Two of Barth’s teachers provide examples. In the winter of 1906, Barth enrolled at the University of Berlin to study under Adolf von Harnack, arguably the preeminent academic in Wilhelmine Germany. Author of a major liberal historiography, History of Dogma (1894–98), Harnack was convinced that the teachings of Jesus had been distorted by Greek philosophy and could be recovered only through historical inquiry. Harnack invested scholars with tremendous authority, regarding the historical-critical method as part of the Reformation’s mission to return Christianity to its primitive essentials. He assured believers that modern thinking was an unambiguous blessing, as it could liberate them from a metaphysical mindset that was foreign to the original spirit of their faith. And that spirit was animated by a simple creed about the universal Fatherhood of God and his presence in every human soul.

Barth learned a similar lesson from Wilhelm Herrmann.... Herrmann seized on Kant’s idea that religion was principally about morality and made truth claims fundamentally different from those of science....

By uncoupling Christian theology from an outdated worldview, Harnack and Herrmann hoped that theology could better express the teachings transmitted by the biblical writers, a message allegedly free from a cosmology to which no intelligent person could assent. As Gary Dorrien writes in his excellent book The Barthian Revolt in Modern Theology (2000), Barth’s teachers thought Christian anxiety about modernity was misguided: “Harnack had assured [Barth] that liberal theology recovered the simple and beautiful religion of Jesus; Herrmann convinced him that liberal theology retained the essential gospel faith through its insistence that the living Christ could be known personally.”
::::::::
- _What this task involves_
Copy the excerpt on Barth's teachers between "Two of Barth’s" and "every human soul.", inclusive, substituting "textual inquiry" for every occurrence of "historical inquiry". The listing comes from a separate source unrelated to the excerpt on Barth's teachers.

- _Recorded information_
::::::::
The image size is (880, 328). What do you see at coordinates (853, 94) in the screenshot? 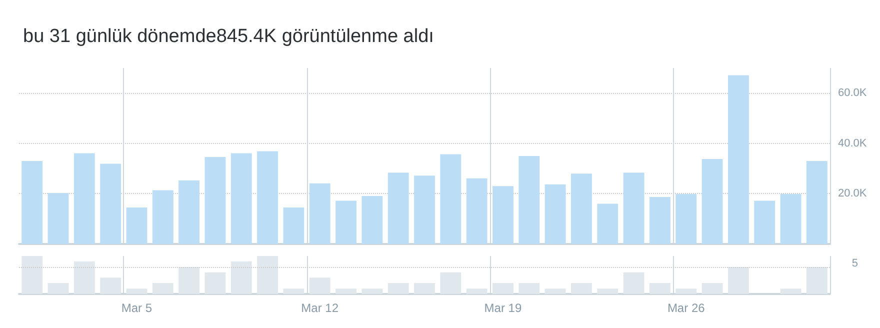
I see `y-tick-label: 60.0K` at bounding box center [853, 94].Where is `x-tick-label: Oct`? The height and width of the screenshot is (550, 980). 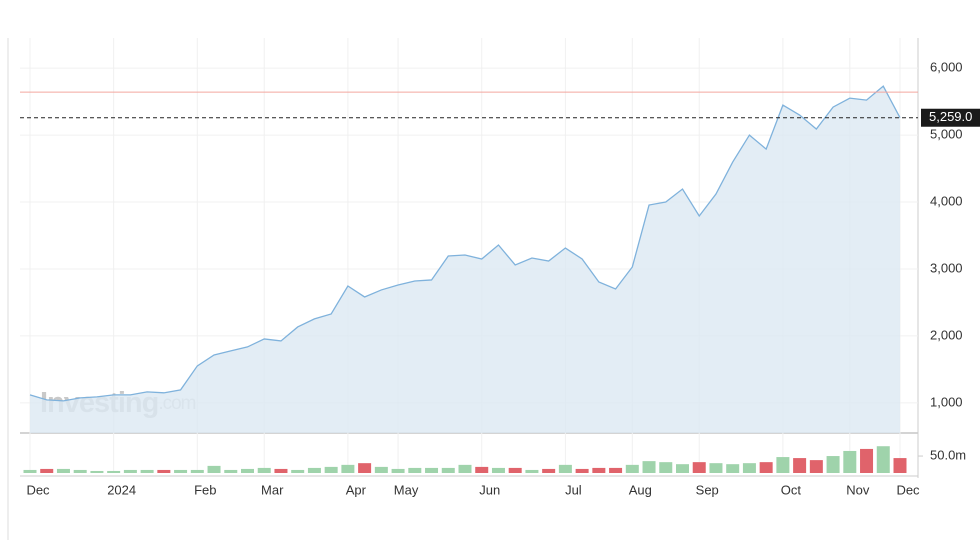
x-tick-label: Oct is located at coordinates (792, 490).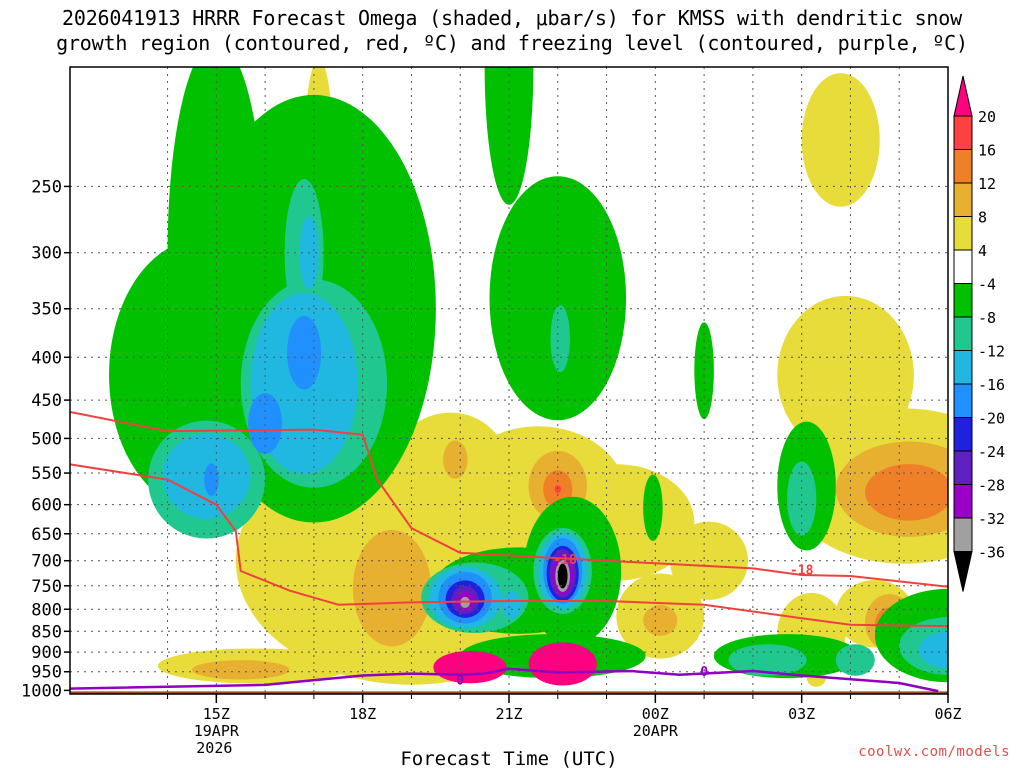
::::::::
- _Finished exercise_
Two of Barth’s teachers provide examples. In the winter of 1906, Barth enrolled at the University of Berlin to study under Adolf von Harnack, arguably the preeminent academic in Wilhelmine Germany. Author of a major liberal historiography, History of Dogma (1894–98), Harnack was convinced that the teachings of Jesus had been distorted by Greek philosophy and could be recovered only through textual inquiry. Harnack invested scholars with tremendous authority, regarding the historical-critical method as part of the Reformation’s mission to return Christianity to its primitive essentials. He assured believers that modern thinking was an unambiguous blessing, as it could liberate them from a metaphysical mindset that was foreign to the original spirit of their faith. And that spirit was animated by a simple creed about the universal Fatherhood of God and his presence in every human soul.